____ Données fournies
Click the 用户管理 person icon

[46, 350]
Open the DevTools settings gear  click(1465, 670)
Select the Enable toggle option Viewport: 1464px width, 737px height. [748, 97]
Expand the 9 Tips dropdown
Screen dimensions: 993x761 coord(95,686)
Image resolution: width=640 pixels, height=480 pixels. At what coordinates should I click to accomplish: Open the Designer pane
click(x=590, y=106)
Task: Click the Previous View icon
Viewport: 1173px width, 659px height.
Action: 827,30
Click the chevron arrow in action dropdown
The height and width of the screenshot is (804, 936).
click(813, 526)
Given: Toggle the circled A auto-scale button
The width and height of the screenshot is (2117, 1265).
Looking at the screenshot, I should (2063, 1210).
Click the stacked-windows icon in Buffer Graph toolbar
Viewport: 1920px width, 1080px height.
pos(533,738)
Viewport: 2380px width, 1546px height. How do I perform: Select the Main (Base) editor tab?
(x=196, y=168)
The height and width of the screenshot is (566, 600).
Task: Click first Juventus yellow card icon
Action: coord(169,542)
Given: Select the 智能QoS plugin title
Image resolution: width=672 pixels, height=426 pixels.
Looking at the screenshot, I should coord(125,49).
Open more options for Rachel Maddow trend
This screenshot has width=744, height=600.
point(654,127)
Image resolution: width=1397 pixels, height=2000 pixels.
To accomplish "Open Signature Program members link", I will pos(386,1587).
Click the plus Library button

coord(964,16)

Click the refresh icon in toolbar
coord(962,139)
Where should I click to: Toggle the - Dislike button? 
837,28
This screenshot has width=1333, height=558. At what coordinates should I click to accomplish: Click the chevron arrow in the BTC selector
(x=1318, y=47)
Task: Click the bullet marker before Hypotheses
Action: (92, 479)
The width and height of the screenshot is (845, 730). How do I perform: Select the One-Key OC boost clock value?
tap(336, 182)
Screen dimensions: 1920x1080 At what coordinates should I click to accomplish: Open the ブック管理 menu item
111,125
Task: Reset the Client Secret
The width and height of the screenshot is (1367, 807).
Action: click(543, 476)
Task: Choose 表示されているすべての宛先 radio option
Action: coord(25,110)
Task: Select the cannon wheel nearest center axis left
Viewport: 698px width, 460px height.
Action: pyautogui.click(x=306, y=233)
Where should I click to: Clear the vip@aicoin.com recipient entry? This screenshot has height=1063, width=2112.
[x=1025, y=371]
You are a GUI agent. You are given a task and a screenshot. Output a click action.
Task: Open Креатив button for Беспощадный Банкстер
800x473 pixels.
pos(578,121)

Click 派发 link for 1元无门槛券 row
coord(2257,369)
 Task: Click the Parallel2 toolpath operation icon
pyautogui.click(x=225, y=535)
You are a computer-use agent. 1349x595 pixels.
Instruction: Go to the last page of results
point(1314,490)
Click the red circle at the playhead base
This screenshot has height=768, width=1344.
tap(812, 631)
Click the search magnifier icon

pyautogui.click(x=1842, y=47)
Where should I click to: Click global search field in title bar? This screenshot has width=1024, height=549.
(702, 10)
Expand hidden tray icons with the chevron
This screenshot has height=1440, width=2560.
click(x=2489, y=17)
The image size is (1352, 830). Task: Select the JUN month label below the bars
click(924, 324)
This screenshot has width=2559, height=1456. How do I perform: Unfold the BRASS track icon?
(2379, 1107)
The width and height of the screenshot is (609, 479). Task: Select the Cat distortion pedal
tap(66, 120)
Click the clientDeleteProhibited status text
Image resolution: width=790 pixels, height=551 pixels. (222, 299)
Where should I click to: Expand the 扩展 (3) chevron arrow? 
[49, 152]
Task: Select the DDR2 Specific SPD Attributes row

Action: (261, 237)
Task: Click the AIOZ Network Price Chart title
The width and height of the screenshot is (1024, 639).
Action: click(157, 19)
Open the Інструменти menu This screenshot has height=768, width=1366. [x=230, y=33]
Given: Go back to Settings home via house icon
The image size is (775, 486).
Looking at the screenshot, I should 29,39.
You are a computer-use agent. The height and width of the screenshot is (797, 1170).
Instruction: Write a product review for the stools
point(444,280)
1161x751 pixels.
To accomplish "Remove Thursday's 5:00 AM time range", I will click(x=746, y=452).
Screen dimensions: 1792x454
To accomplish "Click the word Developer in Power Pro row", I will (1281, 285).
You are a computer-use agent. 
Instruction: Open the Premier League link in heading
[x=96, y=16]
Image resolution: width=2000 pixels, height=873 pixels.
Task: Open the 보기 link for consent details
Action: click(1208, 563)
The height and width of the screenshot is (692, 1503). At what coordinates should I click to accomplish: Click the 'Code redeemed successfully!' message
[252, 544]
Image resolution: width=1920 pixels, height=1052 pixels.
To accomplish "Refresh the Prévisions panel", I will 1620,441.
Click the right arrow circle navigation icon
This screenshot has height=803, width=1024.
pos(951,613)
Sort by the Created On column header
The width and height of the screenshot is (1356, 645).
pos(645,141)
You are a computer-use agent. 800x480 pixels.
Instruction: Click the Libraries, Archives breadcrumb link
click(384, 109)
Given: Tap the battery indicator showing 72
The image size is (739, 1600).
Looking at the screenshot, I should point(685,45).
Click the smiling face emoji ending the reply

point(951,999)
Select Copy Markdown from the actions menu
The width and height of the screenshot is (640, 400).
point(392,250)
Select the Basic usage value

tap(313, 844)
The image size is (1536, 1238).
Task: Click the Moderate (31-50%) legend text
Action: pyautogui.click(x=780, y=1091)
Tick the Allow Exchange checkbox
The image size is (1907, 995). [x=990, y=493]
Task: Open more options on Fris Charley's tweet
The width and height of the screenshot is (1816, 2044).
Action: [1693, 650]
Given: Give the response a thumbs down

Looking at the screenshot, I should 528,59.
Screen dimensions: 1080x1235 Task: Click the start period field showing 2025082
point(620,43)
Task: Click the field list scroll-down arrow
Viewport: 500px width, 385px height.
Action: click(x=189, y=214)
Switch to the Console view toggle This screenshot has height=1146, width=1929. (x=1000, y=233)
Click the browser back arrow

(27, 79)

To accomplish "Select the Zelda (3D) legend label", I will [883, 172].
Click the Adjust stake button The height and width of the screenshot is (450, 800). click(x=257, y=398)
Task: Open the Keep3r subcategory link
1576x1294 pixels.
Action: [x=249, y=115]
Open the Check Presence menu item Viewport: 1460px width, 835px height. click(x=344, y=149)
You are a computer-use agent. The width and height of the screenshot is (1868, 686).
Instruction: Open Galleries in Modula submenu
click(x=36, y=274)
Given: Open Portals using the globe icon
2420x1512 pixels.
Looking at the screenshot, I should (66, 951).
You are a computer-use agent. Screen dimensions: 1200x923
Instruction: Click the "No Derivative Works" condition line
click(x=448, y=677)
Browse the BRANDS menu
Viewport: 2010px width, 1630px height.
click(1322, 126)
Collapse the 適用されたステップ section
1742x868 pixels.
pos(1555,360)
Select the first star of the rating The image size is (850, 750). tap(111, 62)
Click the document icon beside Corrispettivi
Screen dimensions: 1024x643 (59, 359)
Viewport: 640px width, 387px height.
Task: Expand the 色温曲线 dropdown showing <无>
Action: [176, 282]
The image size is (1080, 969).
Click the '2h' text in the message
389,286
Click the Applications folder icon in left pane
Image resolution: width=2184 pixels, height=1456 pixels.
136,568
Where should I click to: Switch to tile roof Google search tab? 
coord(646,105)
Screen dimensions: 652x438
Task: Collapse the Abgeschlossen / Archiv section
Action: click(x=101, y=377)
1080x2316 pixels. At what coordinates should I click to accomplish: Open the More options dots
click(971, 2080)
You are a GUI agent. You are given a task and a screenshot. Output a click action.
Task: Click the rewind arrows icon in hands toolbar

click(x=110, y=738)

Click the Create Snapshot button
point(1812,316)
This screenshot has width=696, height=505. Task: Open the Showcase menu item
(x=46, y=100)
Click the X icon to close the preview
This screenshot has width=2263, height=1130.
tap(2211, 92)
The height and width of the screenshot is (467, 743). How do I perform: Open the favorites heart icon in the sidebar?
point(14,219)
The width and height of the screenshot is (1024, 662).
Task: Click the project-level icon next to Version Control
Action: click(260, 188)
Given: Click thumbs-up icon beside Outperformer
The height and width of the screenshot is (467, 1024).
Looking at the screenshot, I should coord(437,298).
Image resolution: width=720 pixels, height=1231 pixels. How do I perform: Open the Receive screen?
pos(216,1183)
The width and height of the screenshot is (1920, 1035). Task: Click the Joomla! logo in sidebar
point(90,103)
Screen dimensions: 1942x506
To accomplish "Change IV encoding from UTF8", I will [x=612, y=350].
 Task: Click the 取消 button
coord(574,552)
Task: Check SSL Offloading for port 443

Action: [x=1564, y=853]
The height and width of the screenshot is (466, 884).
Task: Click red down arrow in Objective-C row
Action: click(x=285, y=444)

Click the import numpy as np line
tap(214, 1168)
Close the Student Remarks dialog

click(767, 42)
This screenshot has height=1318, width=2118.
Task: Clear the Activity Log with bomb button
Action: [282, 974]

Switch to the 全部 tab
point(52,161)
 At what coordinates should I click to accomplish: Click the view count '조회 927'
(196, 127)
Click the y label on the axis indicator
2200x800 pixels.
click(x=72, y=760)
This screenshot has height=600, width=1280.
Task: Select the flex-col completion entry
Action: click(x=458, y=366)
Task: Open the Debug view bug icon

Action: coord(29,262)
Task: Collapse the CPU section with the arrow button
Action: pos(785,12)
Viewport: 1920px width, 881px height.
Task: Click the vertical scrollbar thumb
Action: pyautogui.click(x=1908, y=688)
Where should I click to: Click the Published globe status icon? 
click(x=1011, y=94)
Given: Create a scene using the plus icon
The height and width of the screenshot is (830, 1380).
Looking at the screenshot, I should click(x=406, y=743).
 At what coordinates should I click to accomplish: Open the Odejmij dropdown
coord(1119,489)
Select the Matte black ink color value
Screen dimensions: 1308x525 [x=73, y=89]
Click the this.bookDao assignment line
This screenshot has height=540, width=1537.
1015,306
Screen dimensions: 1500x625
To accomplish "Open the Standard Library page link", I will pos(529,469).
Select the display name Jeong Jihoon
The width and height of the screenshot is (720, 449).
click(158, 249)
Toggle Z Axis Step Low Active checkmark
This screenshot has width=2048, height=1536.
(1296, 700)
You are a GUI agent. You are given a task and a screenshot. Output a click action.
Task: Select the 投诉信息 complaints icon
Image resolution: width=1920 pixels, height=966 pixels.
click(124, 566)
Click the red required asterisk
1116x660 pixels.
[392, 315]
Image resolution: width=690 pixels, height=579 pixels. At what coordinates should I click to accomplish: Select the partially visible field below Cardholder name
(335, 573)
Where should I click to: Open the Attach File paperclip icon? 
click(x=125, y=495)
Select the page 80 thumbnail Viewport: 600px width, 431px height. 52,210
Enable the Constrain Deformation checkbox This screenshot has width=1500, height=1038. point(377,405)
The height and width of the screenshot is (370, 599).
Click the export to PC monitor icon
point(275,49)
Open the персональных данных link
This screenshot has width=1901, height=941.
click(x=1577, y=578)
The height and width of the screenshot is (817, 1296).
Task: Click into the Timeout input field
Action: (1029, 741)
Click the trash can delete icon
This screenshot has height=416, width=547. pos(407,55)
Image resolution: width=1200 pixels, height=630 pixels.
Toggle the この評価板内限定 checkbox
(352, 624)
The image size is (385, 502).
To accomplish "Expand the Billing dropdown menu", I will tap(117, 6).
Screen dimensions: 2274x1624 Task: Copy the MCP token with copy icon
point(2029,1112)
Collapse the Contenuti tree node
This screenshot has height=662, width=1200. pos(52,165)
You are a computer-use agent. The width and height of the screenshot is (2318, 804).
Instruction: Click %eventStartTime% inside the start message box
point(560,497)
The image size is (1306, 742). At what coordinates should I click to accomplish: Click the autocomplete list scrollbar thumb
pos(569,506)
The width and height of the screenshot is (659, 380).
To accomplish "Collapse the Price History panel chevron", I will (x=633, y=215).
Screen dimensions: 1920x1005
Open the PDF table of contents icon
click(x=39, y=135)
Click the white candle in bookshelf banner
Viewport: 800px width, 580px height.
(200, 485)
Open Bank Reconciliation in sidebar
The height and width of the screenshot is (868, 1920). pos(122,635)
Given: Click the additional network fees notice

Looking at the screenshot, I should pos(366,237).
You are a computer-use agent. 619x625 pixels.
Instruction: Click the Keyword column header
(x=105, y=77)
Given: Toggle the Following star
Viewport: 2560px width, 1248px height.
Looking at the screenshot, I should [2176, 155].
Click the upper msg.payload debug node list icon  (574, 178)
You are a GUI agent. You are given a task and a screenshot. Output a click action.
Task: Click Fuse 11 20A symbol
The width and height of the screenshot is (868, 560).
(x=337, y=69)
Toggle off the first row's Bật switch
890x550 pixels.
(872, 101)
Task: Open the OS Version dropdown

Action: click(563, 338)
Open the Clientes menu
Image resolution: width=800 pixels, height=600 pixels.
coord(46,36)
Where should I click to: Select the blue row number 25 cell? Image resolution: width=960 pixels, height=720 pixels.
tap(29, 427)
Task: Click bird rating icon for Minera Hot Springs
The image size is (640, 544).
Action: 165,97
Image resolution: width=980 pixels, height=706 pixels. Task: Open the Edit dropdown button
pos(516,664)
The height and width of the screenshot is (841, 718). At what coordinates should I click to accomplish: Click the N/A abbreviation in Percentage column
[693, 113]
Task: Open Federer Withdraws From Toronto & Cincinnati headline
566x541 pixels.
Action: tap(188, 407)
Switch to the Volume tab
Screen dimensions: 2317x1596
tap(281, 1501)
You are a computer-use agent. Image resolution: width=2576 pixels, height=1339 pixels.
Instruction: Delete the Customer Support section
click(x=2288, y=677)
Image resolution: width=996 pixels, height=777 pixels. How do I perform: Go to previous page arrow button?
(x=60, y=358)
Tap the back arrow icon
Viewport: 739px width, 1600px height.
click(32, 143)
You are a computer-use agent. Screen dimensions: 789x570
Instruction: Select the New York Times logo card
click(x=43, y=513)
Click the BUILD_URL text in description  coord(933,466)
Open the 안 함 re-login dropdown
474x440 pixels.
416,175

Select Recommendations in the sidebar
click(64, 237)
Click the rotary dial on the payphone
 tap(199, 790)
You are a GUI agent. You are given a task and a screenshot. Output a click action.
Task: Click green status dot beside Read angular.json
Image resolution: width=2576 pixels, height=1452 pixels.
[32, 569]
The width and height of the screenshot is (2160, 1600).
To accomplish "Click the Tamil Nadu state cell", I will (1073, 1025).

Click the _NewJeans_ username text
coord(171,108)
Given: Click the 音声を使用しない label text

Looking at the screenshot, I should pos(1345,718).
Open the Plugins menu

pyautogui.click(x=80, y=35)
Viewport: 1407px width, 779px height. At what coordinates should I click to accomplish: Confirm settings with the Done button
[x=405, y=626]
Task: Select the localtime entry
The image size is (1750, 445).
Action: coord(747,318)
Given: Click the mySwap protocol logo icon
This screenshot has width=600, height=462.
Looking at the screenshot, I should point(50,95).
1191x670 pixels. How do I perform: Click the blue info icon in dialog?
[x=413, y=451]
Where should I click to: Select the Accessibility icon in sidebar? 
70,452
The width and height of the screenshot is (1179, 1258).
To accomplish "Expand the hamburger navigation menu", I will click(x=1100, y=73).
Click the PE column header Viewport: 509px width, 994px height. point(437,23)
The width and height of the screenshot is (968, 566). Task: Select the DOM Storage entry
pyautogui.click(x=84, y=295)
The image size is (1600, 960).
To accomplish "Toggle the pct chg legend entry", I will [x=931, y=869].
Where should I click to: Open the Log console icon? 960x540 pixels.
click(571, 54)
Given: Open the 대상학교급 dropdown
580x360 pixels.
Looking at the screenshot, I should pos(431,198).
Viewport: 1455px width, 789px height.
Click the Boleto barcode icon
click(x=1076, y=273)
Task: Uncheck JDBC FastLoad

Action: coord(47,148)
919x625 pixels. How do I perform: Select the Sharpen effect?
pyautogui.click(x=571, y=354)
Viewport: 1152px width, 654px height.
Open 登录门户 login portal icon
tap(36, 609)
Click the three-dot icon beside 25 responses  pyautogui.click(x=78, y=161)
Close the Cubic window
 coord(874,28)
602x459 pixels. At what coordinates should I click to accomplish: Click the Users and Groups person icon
________
Consignes =>
Renommez « dropdown » en « menu » dans les entrées, à partir du début jusqu'à la ligne contenant « click(x=590, y=106) » incluse. Recopiez ces lignes sans autre modification.

Réponse complète =>
Click the 用户管理 person icon

[46, 350]
Open the DevTools settings gear  click(1465, 670)
Select the Enable toggle option Viewport: 1464px width, 737px height. [748, 97]
Expand the 9 Tips menu
Screen dimensions: 993x761 coord(95,686)
Image resolution: width=640 pixels, height=480 pixels. At what coordinates should I click to accomplish: Open the Designer pane
click(x=590, y=106)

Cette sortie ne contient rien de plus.